## DATA PROVIDED
---

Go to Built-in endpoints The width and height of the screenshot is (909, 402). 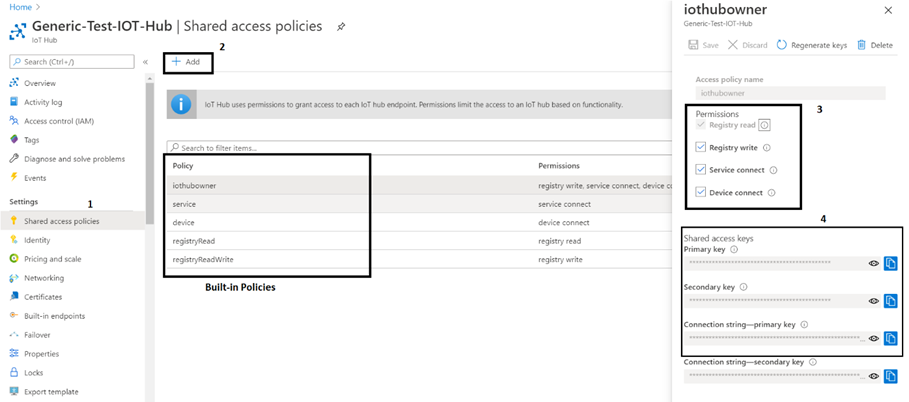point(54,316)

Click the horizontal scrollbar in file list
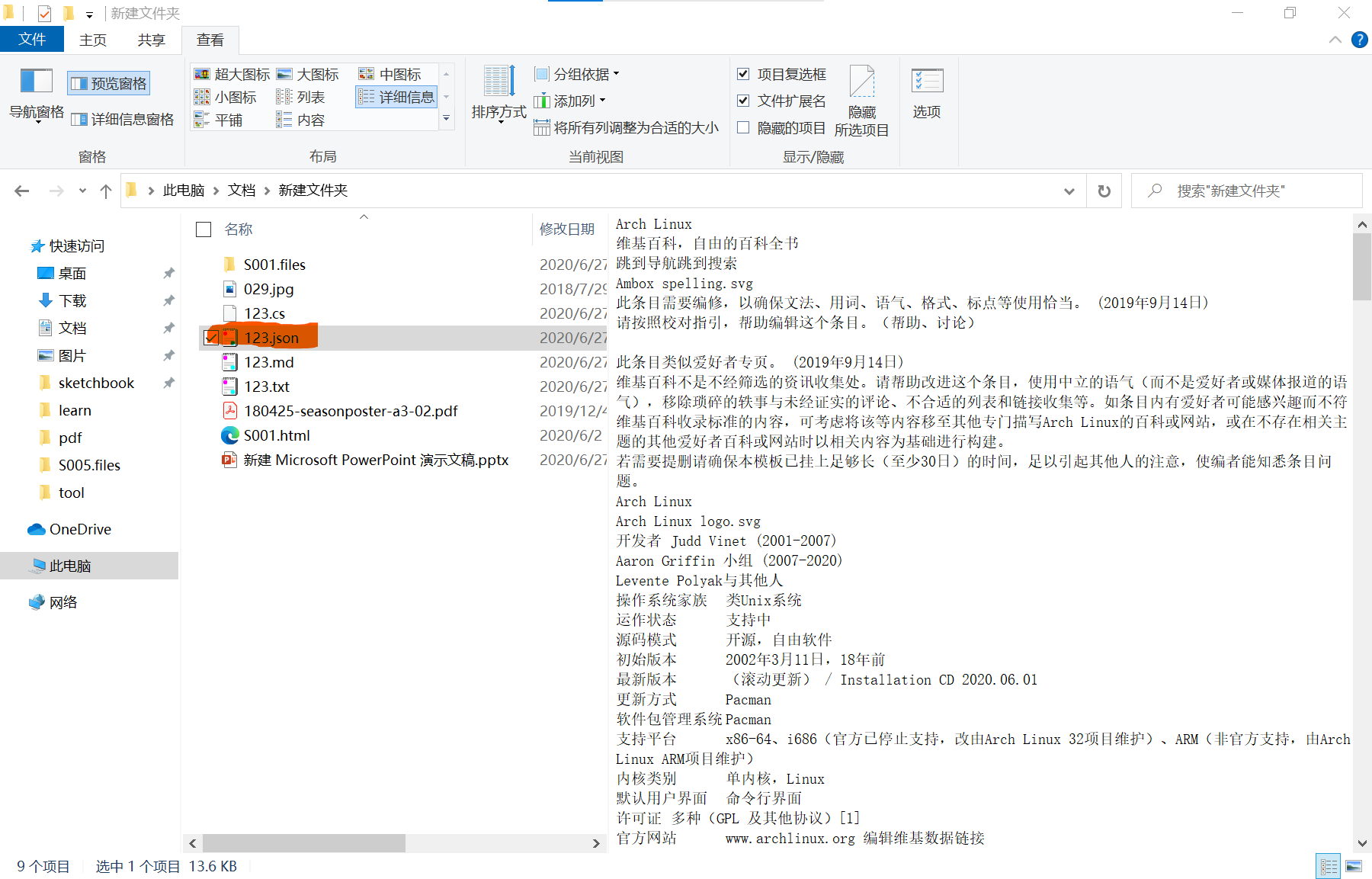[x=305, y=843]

---

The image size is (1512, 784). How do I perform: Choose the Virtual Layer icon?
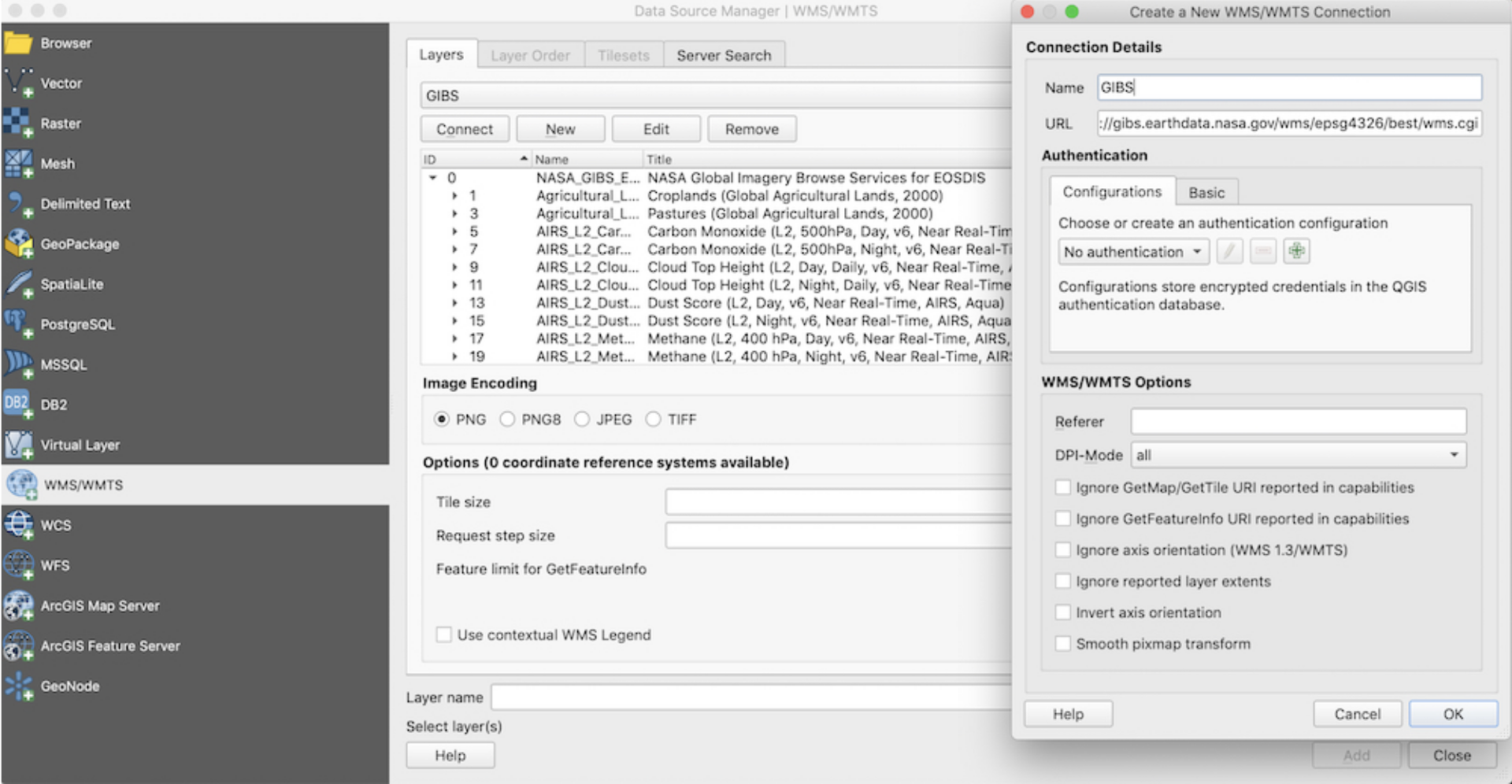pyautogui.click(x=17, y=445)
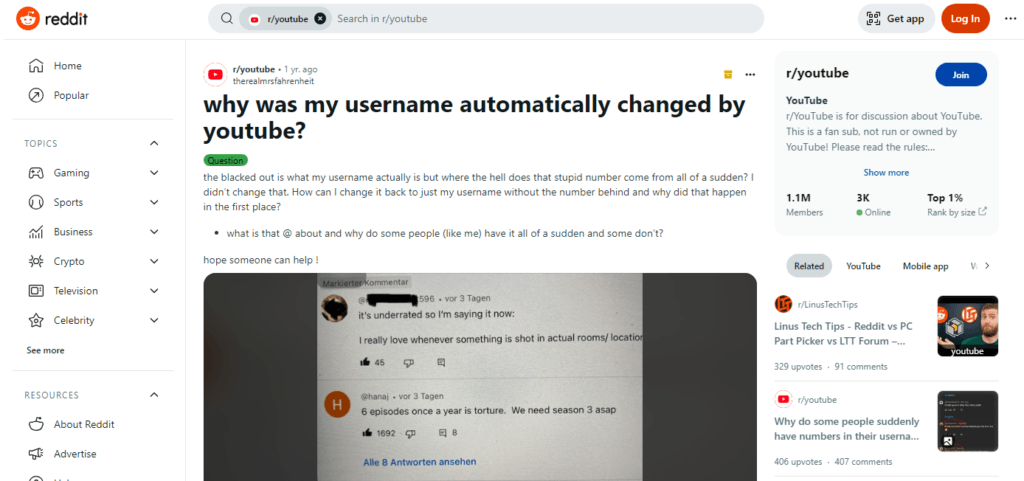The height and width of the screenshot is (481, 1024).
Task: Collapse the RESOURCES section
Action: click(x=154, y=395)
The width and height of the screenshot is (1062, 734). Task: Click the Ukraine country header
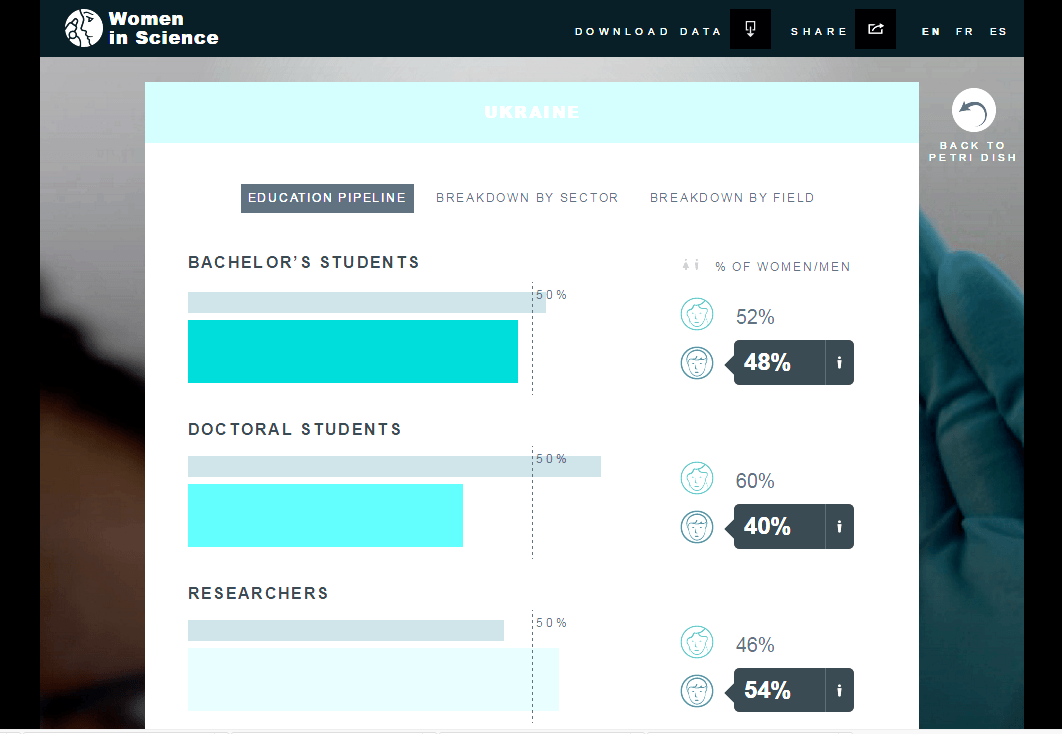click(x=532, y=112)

---

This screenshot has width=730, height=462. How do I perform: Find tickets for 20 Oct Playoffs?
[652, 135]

---

## DIRECTION
Locate each line in the records that contains the word "perform" with the same capitalization, and copy those lines.

## OUTPUT FOR THIS TASK
The image size is (1512, 784). How do I perform: Choose the Virtual Layer icon?
This screenshot has width=730, height=462. How do I perform: Find tickets for 20 Oct Playoffs?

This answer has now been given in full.